Document text
Start of Block

Like AbbVie's deal to acquire Shire and other similar deals, Medtronic is looking to lower its tax rate by reincorporating overseas, in this case Ireland, where Covidien is based. Covidien shares have cooled recently ahead of earnings and as investors wait to find out if the Medtronic deal truly is a good one for Covidien investors.
Analysts on average predict that Covidien will report that revenue for the quarter has increased more than four percent year-over-year to $2.69 billion. Earnings of $1.00 per share are the consensus forecast. That would be up from a reported profit of just $0.91 per share in the comparable period of last year.
Related Link: Medtronic To Acquire Covidien For .9B
The consensus earnings per share (EPS) estimate has ticked down by a penny in the past 30 days, and the estimates only range from $0.99 to $1.02. The company topped analysts' EPS expectations in the previous four quarters; the beat in the second quarter was by a penny per share.
In the second quarter report, the CEO said, "we expect the company to return to double-digit EPS growth, possibly as soon as the third quarter." Covidien reaffirmed its 2014 outlook, including revenue growth in the low- to mid-single digits. The share price rose more than three percent in the days following the second-quarter report.

End of Block

Exercise 1
According to the Covidien article, what quarterly revenue do analysts on average expect Covidien to report?
Exercise 2
Repeat the Covidien article word for word, starting with "Related Link: Medtronic" and going on through "penny per share.".
Exercise 3
Write the next part of the Covidien article, picking up after its last sentence.
The material that comes after the Covidien article is separate from it.

Data supplied

Start of Block

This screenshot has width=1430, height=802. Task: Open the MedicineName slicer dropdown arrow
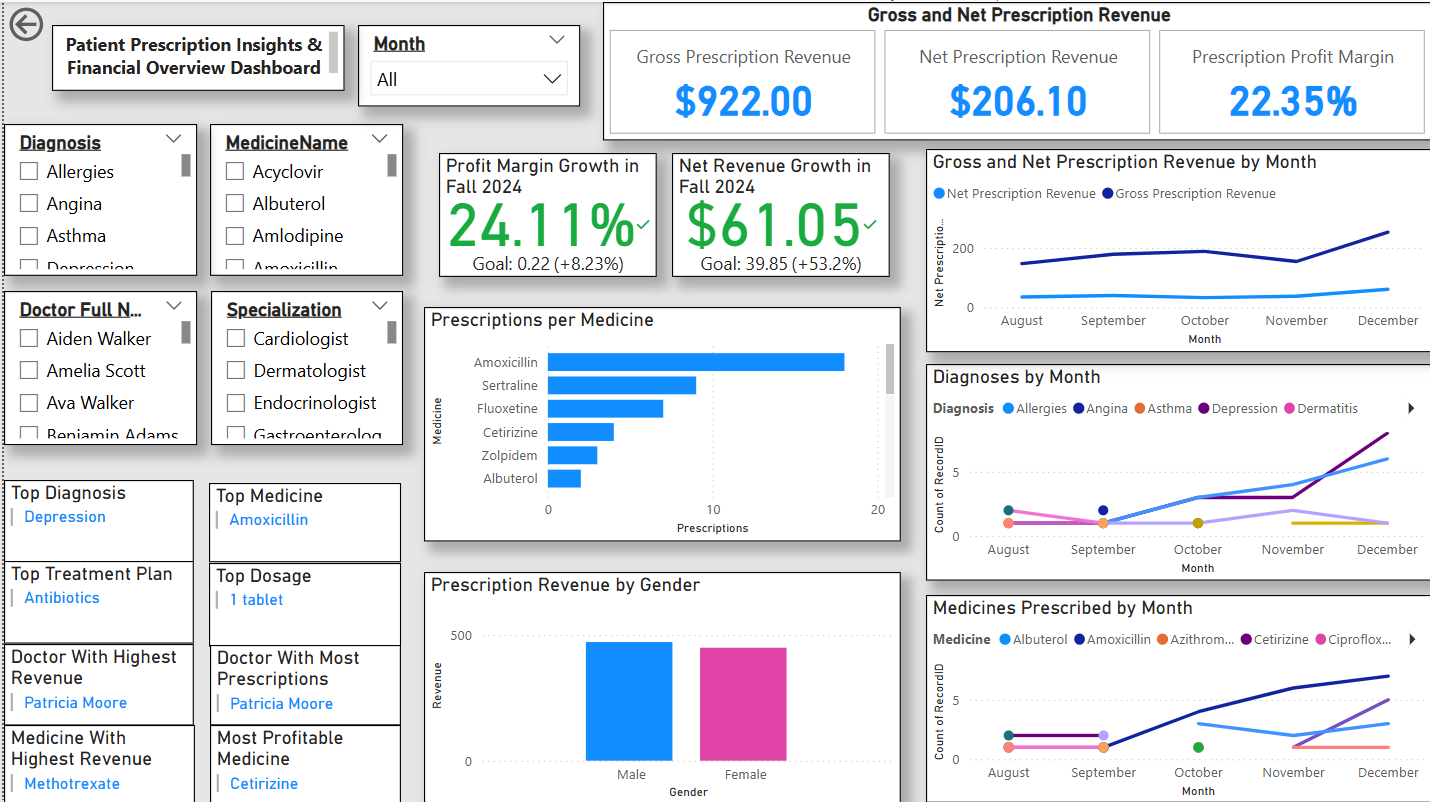click(x=380, y=138)
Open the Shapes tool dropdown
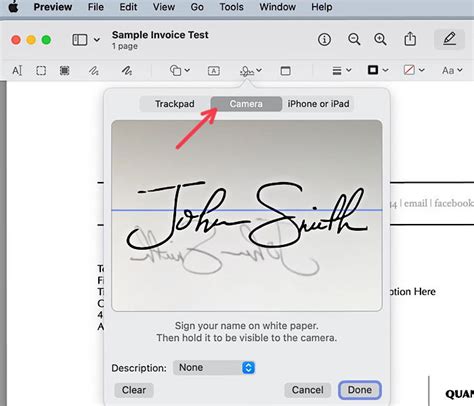This screenshot has width=474, height=406. click(180, 70)
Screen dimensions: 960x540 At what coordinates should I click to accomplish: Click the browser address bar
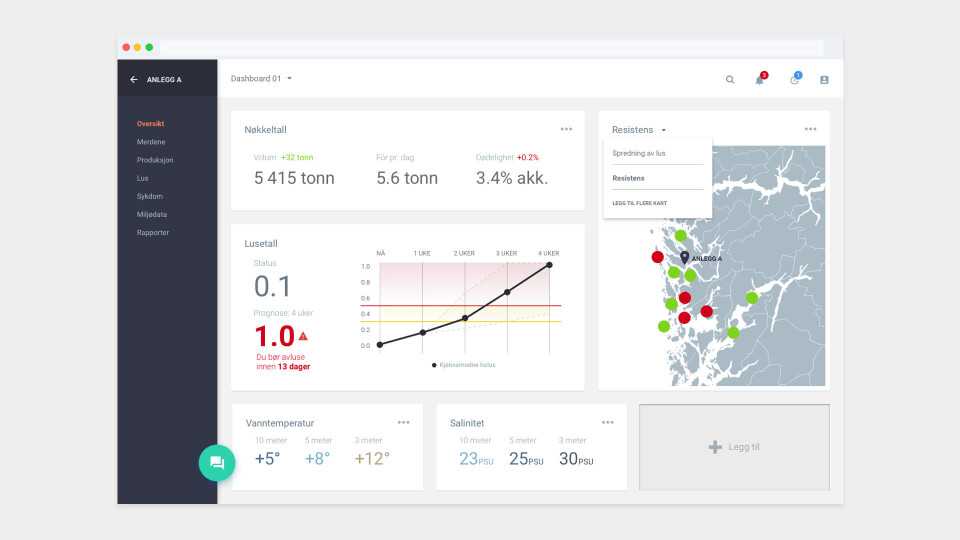(490, 47)
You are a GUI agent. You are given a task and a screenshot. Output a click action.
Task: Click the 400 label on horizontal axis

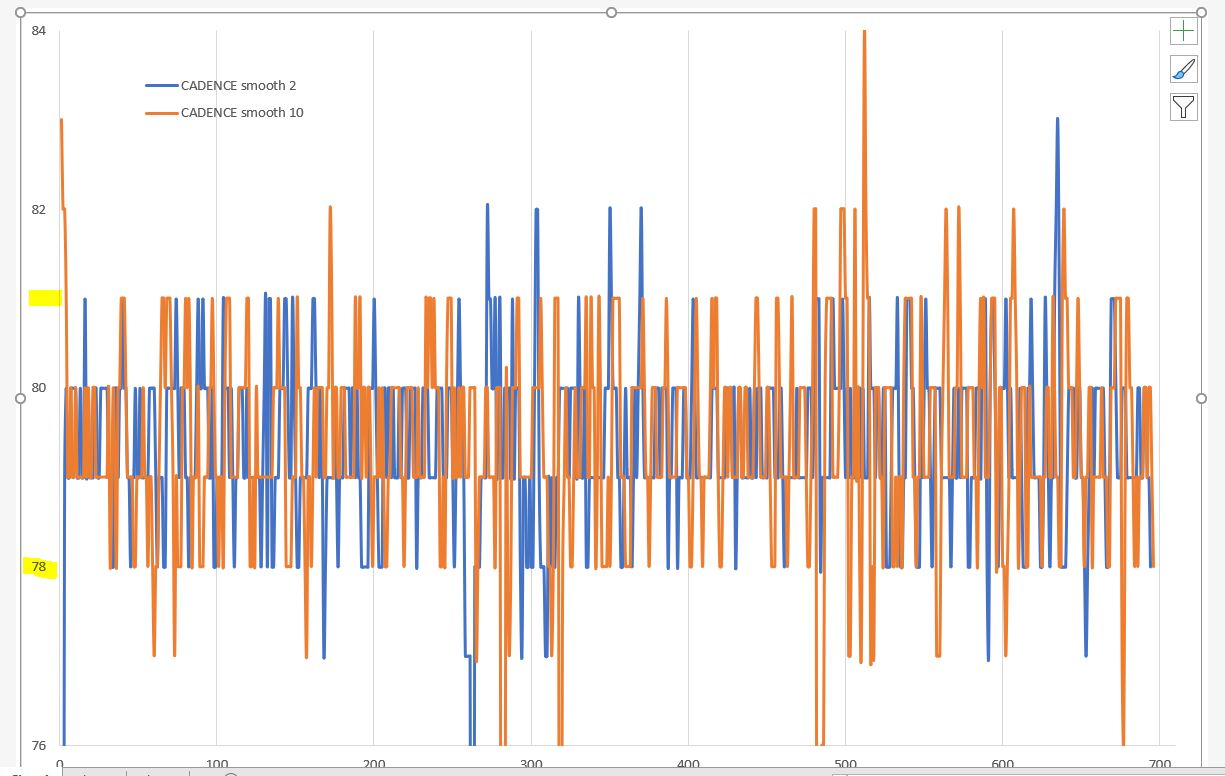(688, 764)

End of Block

Your response 1
$2.69 billion, up more than four percent year-over-year.

Your response 2
Related Link: Medtronic To Acquire Covidien For .9B
The consensus earnings per share (EPS) estimate has ticked down by a penny in the past 30 days, and the estimates only range from $0.99 to $1.02. The company topped analysts' EPS expectations in the previous four quarters; the beat in the second quarter was by a penny per share.

Your response 3
Looking ahead, the forecast for the three months that end in September calls for revenue about five percent higher than a year ago, as well as sequential and year-over-year growth on the bottom line. Full-year revenues are predicted to be up almost four percent, while earnings are less than seven percent higher than in the previous year.
Covidien was spun-off by Tyco International in 2007 and is now a leading global health care products company. It operates in two units, Medical Devices and Medical Supplies, and its products are used primarily in hospitals, surgical centers, and homecare and long-term care facilities. This S&P 500 component has a market capitalization near $40.3 billion, and its headquarters are in Dublin, Ireland. The company was founded in 1960. Jose Almeida has been the president and chief executive since July 2011, as well as chairman of the board of directors since March 2012. Covidien's competitors include Johnson & Johnson, which offered an earnings beat but cautious guidance in its recent report, as well as C.R. Bard and Becton Dickinson. The latter two are expected to post solid growth on the top and bottom lines for their most recent quarters. During the three months that ended in June, the big news was the announced merger. Covidien also opened a training and research facility in Turkey, saw its Kangaroo feeding tube and its micro catheter get FDA approval, and filed a patent lawsuit against Johnson & Johnson.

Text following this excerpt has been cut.